Why collaboration is hard – and why it’s still worth it


Academics often describe cross-faculty collaboration as difficult, not because of a lack of willingness, but because universities are traditionally organised around disciplinary depth rather than integration. Incentives, workloads, and governance structures can unintentionally discourage collaboration.


However, these challenges closely mirror those faced by large organisations trying to break down internal silos. The lesson is not that collaboration is impossible, but that it requires intentional design, clear leadership, and shared incentives. When universities and employers work together effectively, collaboration becomes a form of skills development in itself.


Knowledge co-creation, not knowledge transfer


The most successful university–industry partnerships move beyond one-way “knowledge transfer” towards genuine knowledge co-creation. Employers bring live business challenges, commercial insight, and an understanding of evolving workplace demands; universities contribute research expertise, critical thinking, and access to emerging talent. Students sit at the intersection, applying their specialist knowledge to real-world problems while building the transferable skills, professional confidence, and career mindset needed to navigate a fast-changing labour market.


As the UK faces increasingly complex challenges, from digital transformation and AI adoption to sustainability and workforce wellbeing, the ability to work across disciplines, functions, and organisational boundaries is no longer optional.

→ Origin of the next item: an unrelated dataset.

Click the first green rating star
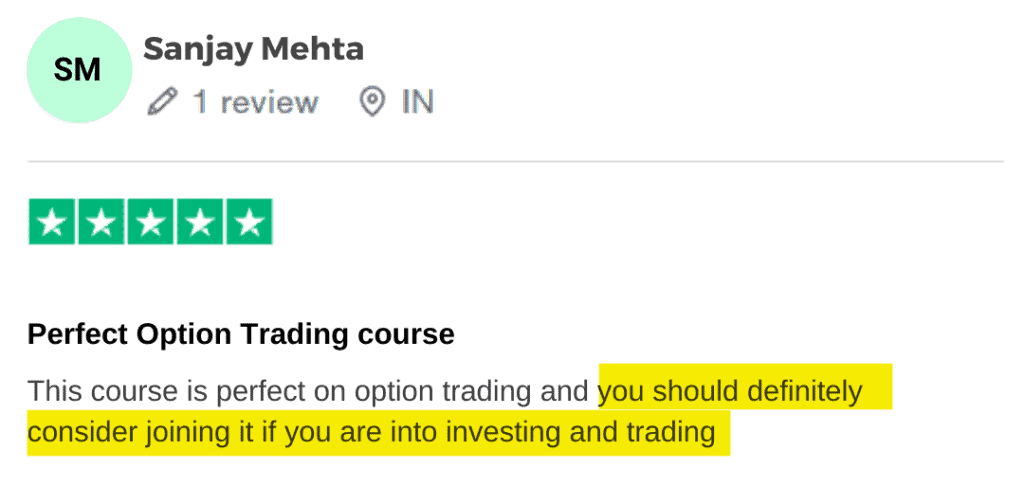Viewport: 1024px width, 504px height. click(51, 222)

Universities that collaborate across faculties and with employers act as living laboratories for the future of work, embedding employability, adaptability, and lifelong learning into the student experience.


For employers and educators alike, the message is clear: investing in cross-functional, cross-disciplinary collaboration is not just about driving innovation. It is about preparing people for work today with the right skills, behaviours, and career mindset to thrive in a changing world.